3.      Argumen teleologis/rancangan/tujuan/finalitas
Argumen ini mempunyai bermacam bentuk. Sebagainya diurutkan sebagai berikut:
Ø Qua tujuan
Segala sesuatu ada dengan tujuan tertentu. Ada alasan bagi ada sesuatu itu. Segala sesuatu diarahkan pada tujuan itu. Tujuan itu diandaikan sudah ada sebelumnya, dimana sesuatu itu diciptakan untuk itu. Tujuannnya adalah Allah.
Ø Qua keteraturan
Alam semesta berjalan dengan teratur dan pasti. Di balik keteraturan itu, pasti ada pengatur yang membuat segala teratur dan pasti. Pengatur ini harus ada sebagai yang otonom dan pengatur itu adalah Allah.
4.      Argumen deontologis/kewajiban moral jalan menuju Allah
Manusia seolah diwajibkan untuk melakukan yang baik. Manusia dari sendirinya, seolah-olah bisa menolak untuk melakukan perbuatan itu, namun ada Norma Tertinggi yang tidak dapat ditolak dan manusia berbuat sesuai dengan ini. Suara hati berbicara sesuatu tentang pengalaman ini, bahwa manusia punya kewajiban mengikuti suara hati, sekaligus norma tertinggi. Dan itu diyakini sebagai suara Allah.

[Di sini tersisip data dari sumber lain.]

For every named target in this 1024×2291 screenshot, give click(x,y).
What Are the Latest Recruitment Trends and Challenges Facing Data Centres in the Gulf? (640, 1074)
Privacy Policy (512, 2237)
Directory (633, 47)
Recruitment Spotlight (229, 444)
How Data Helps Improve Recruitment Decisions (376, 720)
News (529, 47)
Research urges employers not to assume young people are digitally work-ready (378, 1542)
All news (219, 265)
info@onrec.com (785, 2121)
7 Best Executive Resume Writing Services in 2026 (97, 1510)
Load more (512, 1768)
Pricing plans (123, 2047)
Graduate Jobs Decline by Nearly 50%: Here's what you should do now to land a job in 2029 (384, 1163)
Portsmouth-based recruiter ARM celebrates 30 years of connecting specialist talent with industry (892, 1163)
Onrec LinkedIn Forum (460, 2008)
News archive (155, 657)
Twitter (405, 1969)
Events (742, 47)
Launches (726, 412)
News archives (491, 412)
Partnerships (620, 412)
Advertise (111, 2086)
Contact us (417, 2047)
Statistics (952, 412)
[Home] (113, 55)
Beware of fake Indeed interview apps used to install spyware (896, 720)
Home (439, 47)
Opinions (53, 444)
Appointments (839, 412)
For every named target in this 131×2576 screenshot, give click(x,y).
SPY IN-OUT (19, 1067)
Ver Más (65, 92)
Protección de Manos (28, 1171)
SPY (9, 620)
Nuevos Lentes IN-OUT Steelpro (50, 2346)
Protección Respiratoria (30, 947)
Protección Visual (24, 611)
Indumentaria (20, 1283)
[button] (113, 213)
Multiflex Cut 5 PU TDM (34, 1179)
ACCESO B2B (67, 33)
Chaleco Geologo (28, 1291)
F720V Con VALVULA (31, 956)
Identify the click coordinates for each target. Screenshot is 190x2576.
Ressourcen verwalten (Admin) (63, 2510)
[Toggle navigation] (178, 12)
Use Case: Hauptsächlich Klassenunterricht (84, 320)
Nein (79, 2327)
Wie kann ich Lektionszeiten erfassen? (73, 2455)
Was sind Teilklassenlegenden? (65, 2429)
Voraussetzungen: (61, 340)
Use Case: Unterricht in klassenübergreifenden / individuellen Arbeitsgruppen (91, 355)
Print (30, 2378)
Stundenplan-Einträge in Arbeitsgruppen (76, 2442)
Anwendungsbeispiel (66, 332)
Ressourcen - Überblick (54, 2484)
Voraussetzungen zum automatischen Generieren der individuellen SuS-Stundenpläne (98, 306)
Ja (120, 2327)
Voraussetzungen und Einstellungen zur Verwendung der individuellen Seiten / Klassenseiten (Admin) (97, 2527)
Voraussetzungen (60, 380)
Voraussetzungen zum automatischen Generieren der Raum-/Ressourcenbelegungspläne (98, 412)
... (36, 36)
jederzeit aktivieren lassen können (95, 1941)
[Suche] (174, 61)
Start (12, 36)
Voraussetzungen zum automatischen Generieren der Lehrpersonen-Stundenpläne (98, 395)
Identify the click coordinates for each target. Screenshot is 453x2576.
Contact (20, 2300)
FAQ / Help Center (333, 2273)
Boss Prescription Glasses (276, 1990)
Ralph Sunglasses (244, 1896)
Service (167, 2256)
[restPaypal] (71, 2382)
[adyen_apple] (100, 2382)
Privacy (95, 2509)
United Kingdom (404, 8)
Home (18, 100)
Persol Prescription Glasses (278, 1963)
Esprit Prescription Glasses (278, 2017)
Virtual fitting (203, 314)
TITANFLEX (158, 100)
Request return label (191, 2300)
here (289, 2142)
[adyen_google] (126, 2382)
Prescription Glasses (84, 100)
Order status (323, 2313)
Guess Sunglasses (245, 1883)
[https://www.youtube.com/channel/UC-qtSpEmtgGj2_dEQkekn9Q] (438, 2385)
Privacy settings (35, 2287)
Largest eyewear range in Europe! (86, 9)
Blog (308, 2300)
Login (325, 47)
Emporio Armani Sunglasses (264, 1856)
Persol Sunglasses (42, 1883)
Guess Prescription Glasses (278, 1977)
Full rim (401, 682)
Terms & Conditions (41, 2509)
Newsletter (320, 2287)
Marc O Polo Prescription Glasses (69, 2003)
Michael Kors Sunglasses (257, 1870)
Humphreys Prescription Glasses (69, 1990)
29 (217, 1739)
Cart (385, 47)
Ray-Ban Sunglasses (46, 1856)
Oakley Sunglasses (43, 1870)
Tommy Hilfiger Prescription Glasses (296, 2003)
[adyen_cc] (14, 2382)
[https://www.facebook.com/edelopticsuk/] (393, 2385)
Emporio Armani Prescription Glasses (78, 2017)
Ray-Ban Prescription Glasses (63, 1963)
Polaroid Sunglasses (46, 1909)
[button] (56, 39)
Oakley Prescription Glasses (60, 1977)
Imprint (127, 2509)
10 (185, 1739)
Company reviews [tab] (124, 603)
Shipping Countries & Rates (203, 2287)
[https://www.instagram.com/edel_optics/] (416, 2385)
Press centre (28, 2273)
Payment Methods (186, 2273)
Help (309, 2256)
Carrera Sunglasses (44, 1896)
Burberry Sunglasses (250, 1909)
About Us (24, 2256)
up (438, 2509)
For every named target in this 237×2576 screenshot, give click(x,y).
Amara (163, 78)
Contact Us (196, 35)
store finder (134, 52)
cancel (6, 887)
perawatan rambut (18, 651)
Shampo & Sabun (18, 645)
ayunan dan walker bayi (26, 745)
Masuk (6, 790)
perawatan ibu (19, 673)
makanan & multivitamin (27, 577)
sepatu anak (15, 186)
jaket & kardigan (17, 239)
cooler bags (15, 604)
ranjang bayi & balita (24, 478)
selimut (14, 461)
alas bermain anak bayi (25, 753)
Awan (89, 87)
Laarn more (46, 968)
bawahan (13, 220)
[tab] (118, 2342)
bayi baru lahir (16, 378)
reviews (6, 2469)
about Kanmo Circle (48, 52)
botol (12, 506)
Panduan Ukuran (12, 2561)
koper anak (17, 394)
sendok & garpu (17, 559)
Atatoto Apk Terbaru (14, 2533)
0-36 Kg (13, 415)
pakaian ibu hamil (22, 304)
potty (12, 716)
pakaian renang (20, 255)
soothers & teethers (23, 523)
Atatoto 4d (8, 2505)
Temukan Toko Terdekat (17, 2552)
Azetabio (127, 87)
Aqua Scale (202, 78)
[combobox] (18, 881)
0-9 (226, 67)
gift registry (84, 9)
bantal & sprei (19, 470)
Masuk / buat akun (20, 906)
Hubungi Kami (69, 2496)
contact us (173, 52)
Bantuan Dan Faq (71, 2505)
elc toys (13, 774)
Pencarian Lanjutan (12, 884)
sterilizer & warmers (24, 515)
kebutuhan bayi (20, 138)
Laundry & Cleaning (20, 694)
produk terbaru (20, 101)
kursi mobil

5.      Argumen Roh Manusia jalan menuju Allah
“Ada” merupakan fakta tak tersangkal. Ada kemungkinan “ada” yang lain. Dengan kata lain ada “ada-ada” lain sampai dengan “totalitas ada”. Dalam totalitas ada tak ada lagi apa dan mengapa, tak ada lagi keraguan, kegelapan yang membuat roh tidak tenang. Ketidaktenangan roh disebabkan karena pengetahuan kita selalu kurang memadai. Akal cenderung memahami totalitas obyek pemahaman dimana pada akhirnya beristirahat; dan itulah yang baginya merupakan titik tertinggi. “Totalitas ada” yang dipahami itu tak terbatas, bersifat Transenden dan satu, bereksistensi nyata. “Ada mutlak” disebut Allah, baik sebagai tujuan tertinggi dan obyek yang memadai bagi pemahaman maupun sebagai norma dan sebab eksemplar dari “ada-ada” yang bereksistensi.